*** DATA FOR ANALYSIS Section Begins ***
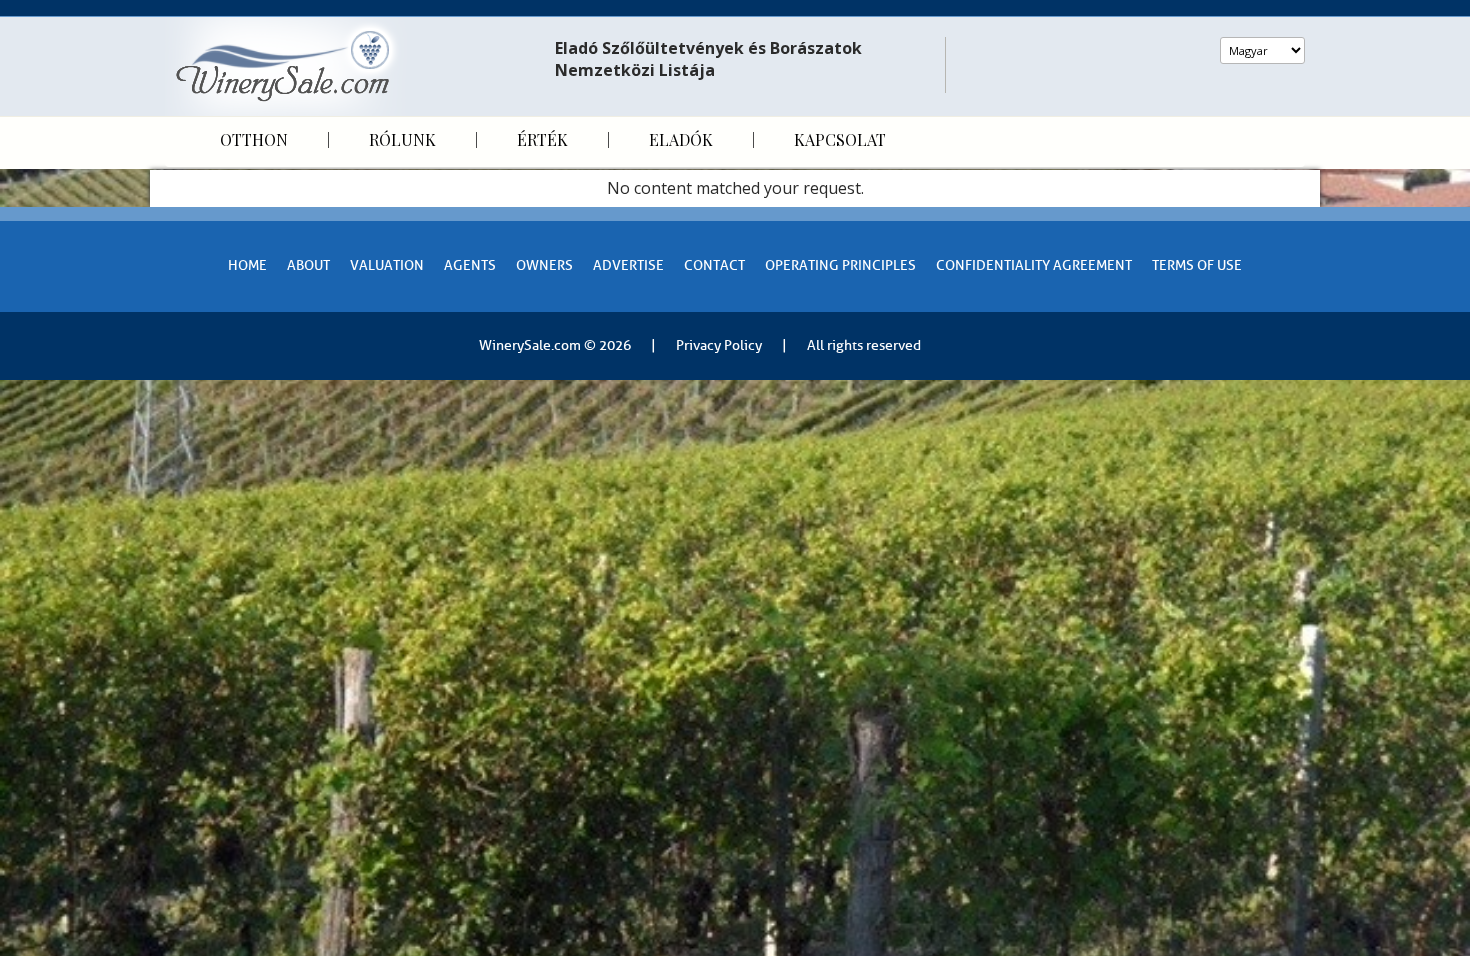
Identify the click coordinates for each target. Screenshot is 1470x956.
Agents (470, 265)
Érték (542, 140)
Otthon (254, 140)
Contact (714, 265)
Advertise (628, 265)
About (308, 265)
*** DATA FOR ANALYSIS Section Ends ***
*** DATA FOR ANALYSIS Section Begins ***
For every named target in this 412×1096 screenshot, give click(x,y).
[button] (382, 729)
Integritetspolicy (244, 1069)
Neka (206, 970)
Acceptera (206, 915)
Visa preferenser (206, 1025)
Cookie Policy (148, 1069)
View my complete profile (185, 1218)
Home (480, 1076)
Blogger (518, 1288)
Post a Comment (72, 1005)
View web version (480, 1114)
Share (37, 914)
*** DATA FOR ANALYSIS Section Ends ***
WORK INSTRUCTIONS
List each line of the entries that holds the string "View".

ANSWER FOR THE TASK
View my complete profile (185, 1218)
View web version (480, 1114)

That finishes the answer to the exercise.